-- Excerpt --
※

Sri Lanka is the one country in the region that enjoys cordial relations not only with China but also the US, and the three other Subcontinental nations. Sri Lanka’s GPD is $80 billion, less than one-tenth the total assets of China Merchants Group. Sri Lankan per capita GDP and literacy rate are both about double its Subcontinental neighbors. While a hardly a business nirvana, it is often easier to get things done there than elsewhere in region.

The first port was established in Hambantota around 250 AD. It was for centuries, until Chinese emperors sought to prohibit Chinese junks from sailing the open seas, a stopping point for Chinese ships trading with Arabia.

China Merchants has been trying for four years to close the deal there. China Merchants Port Holdings is a powerful presence in Sri Lanka. It already built and operates under a 35-year BOT contract a smaller, highly successful container port in the capital Colombo. It opened in 2013. It’s one of the few large-scale foreign direct investment success stories in Sri Lanka. The future plan is for the China Merchants’ Colombo port to mainly handle cargo for Sri Lanka’s domestic market, while Hambantota will become the main Chinese-operated transshipment hub in the Indian Ocean.

Chinese SOEs are also in the throes of building a port along the Pakistani coast at Gwadar and upgrading the main ports in Kenya. The direction of Beijing’s long-term planning grows clearer with each move. If not exactly a Chinese inner lake, the Indian Ocean will become an area where Chinese shipping and commercial interests will more predominate.

During the Hambantota negotiations, the Sri Lankan government blew hot and cold. The country needs foreign investment and Chinese are lining up to provide it, as well as additional infrastructure grants and loans. Chinese building crews swarm across a dozen high-rise building sites in Colombo. Chinese tourist arrivals are set to overtake India’s. The main section of the unfinished highway linking Colombo and Hambantota was just completed by the Chinese.

The new coalition government that came to power in Sri Lanka in early 2015 has sometimes showed qualms about the scale and pace of Chinese investment. India has already signaled unease with the Chinese plans to take over and enlarge the port in Hambantota. Prior to signing the contract with China Merchants, the Sri Lanka government provided India with assurances the Chinese will be forbidden to use the port for military purposes.

China Merchants will effectively pay off the construction loans granted by the state-owned Export-Import Bank of China to the Sri Lankan government in return for the 99-year operating lease. China Merchants plans to invest at least another $1 billion, but perhaps as much as $3 billion, to complete Hambantota port and turn it into the key Indian Ocean deep-water port for ships plying the route between Suez and East Asia. Rarely if ever in my experience do OBOR projects have the crisp commercial logic of Hambantota. Assuming ships do start to call there, Hambantota should prove quite profitable, as well as a major source of employment and tax revenue for Sri Lanka.

※

-- Material --
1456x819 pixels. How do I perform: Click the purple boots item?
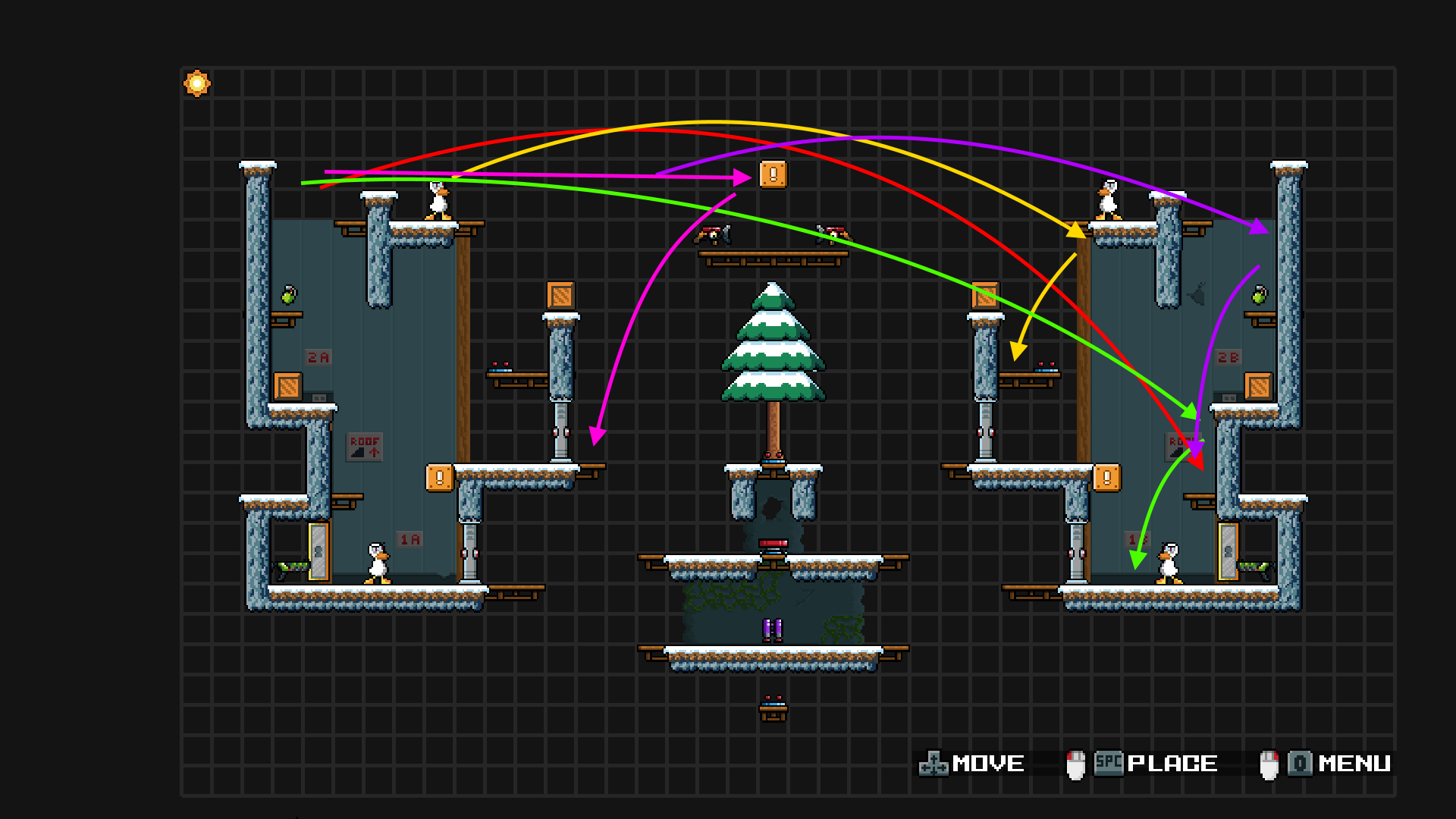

※

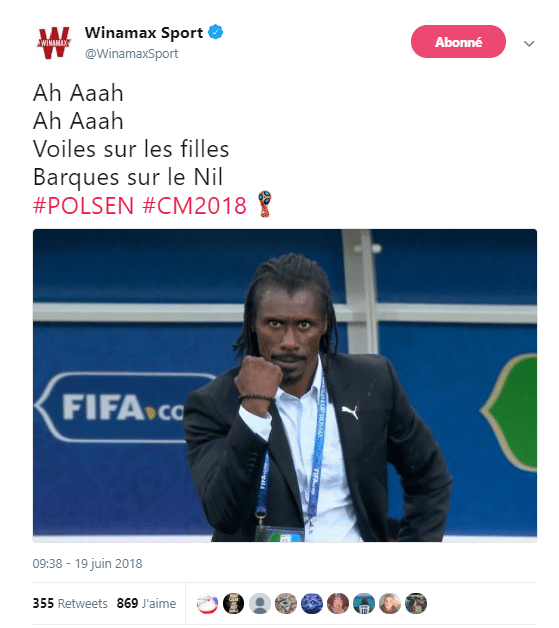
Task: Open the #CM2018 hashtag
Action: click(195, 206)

※

-- Set problem --
Answer these questions using the Hambantota excerpt:
1. Around what year was the first port established in Hambantota?
2. For how many years does the BOT contract run under which China Merchants operates the Colombo container port?
3. How much more does China Merchants plan to invest to complete Hambantota port?

-- Complete answer --
1. Around 250 AD.
2. 35 years.
3. At least another $1 billion, perhaps as much as $3 billion.